10-24-2023 04:42 AM
Seen below error when try to get startup configuration of the device
# netconf-console --get-data --db startup
<?xml version="1.0" encoding="UTF-8"?>
<rpc-reply xmlns="urn:ietf:params:xml:ns:netconf:base:1.0" message-id="1">
<rpc-error>
<error-type>protocol</error-type>
<error-tag>invalid-value</error-tag>
<error-severity>error</error-severity>
<error-message xml:lang="en">Unsupported capability :startup</error-message>
<error-info>
<bad-element>datastore</bad-element>
</error-info>
rpc-error
rpc-reply
Is NSO supports startup/candidate configs?

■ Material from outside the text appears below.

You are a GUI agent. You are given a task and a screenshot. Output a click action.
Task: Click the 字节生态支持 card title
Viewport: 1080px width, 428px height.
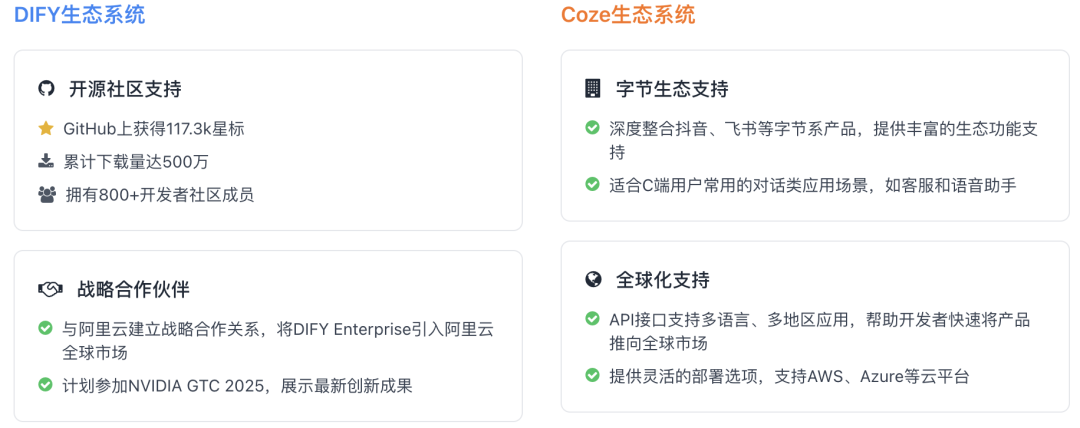(672, 89)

Mentioned not being supported in the NSO document.
candidate
Not supported by NSO.
:confirmed-commit
Not supported by NSO.
:startup
Not supported by NSO.
10-24-2023 08:06 AM
Hi,
As you noticed in the documentation for the NSO NETCONF server, the candidate and startup datastores are not supported by the NSO NETCONF server for clients connecting with NSO. https://developer.cisco.com/docs/nso/guides/#!the-nso-netconf-server/protocol-capabilities
NSO does support managing NETCONF-enabled nodes/devices that announce support for the startup or candidate datastores (including confirmed-commit when the candidate is enabled). See, for example, https://developer.cisco.com/docs/nso/guides/#!the-nso-device-manager/configuration-datastore-support.
Regards
10-24-2023 08:53 AM
You cannot read the device's current startup datastore config using NSO. NSO will read from and write to the running datastore.
However, you can configure NSO to always copy the running datastore to the startup after a configuration change to persist the change by, in NSO, setting "/devices/device{my-device}/ned-settings/use-startup" to true.
You will then see something like this in the NETCONF trace log for the device:
<rpc xmlns="urn:ietf:params:xml:ns:netconf:base:1.0"
message-id="42">
<copy-config>
<target>
<startup/>
</target>
<source>
<running/>
</source>
</copy-config>
</rpc>
10-24-2023 11:32 PM
With this NSO trail version 6.0, even when the device is enabled with running and startup capabilities and ned is operating in startup mode, but still it replies with Unsupported capability :startup
Here, using NSO as a client to manage netconf supporting other vender device.
admin@ncs
show devices device ms8024 state transaction-mode
state transaction-mode startup
10-25-2023 04:21 AM
If the device announces the `:startup:1.0` capability in the <hello> message but replies with `Unsupported capability :startup` when NSO tries to copy the running datastore to startup, it seems like the device does not support the startup capability even if announces it does.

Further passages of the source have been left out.